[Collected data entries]
# # # #

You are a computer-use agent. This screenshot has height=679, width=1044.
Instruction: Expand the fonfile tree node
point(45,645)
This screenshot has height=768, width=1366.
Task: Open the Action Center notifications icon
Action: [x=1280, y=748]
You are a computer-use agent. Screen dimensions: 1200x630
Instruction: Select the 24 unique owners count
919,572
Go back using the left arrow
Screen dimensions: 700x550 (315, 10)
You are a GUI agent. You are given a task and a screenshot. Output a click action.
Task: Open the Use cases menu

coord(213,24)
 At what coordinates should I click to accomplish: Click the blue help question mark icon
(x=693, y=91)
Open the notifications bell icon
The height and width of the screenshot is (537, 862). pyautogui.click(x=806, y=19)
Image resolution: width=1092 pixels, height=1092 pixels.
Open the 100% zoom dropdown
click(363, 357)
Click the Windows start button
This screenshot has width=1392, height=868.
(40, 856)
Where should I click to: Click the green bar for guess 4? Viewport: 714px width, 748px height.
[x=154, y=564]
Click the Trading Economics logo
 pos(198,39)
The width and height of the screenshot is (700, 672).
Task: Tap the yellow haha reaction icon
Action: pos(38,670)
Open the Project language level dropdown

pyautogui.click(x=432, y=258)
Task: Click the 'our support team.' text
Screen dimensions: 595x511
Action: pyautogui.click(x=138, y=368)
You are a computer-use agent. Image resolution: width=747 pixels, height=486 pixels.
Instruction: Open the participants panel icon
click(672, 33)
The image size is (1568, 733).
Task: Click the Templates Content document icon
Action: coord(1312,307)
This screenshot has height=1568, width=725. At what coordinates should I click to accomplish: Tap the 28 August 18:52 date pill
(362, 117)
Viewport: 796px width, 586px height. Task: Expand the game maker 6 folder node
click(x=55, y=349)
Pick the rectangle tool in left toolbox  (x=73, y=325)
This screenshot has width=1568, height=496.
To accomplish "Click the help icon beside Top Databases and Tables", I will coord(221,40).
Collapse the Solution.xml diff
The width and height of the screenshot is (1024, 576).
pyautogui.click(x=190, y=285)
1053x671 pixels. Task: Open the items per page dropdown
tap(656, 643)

# # # #

■ **What you will do**
With nothing left out, return each entry exactly.

■ **Output for this task**
You are a computer-use agent. This screenshot has height=679, width=1044.
Instruction: Expand the fonfile tree node
point(45,645)
This screenshot has height=768, width=1366.
Task: Open the Action Center notifications icon
Action: [x=1280, y=748]
You are a computer-use agent. Screen dimensions: 1200x630
Instruction: Select the 24 unique owners count
919,572
Go back using the left arrow
Screen dimensions: 700x550 (315, 10)
You are a GUI agent. You are given a task and a screenshot. Output a click action.
Task: Open the Use cases menu

coord(213,24)
 At what coordinates should I click to accomplish: Click the blue help question mark icon
(x=693, y=91)
Open the notifications bell icon
The height and width of the screenshot is (537, 862). pyautogui.click(x=806, y=19)
Image resolution: width=1092 pixels, height=1092 pixels.
Open the 100% zoom dropdown
click(363, 357)
Click the Windows start button
This screenshot has width=1392, height=868.
(40, 856)
Where should I click to: Click the green bar for guess 4? Viewport: 714px width, 748px height.
[x=154, y=564]
Click the Trading Economics logo
 pos(198,39)
The width and height of the screenshot is (700, 672).
Task: Tap the yellow haha reaction icon
Action: pos(38,670)
Open the Project language level dropdown

pyautogui.click(x=432, y=258)
Task: Click the 'our support team.' text
Screen dimensions: 595x511
Action: pyautogui.click(x=138, y=368)
You are a computer-use agent. Image resolution: width=747 pixels, height=486 pixels.
Instruction: Open the participants panel icon
click(672, 33)
The image size is (1568, 733).
Task: Click the Templates Content document icon
Action: coord(1312,307)
This screenshot has height=1568, width=725. At what coordinates should I click to accomplish: Tap the 28 August 18:52 date pill
(362, 117)
Viewport: 796px width, 586px height. Task: Expand the game maker 6 folder node
click(x=55, y=349)
Pick the rectangle tool in left toolbox  (x=73, y=325)
This screenshot has width=1568, height=496.
To accomplish "Click the help icon beside Top Databases and Tables", I will coord(221,40).
Collapse the Solution.xml diff
The width and height of the screenshot is (1024, 576).
pyautogui.click(x=190, y=285)
1053x671 pixels. Task: Open the items per page dropdown
tap(656, 643)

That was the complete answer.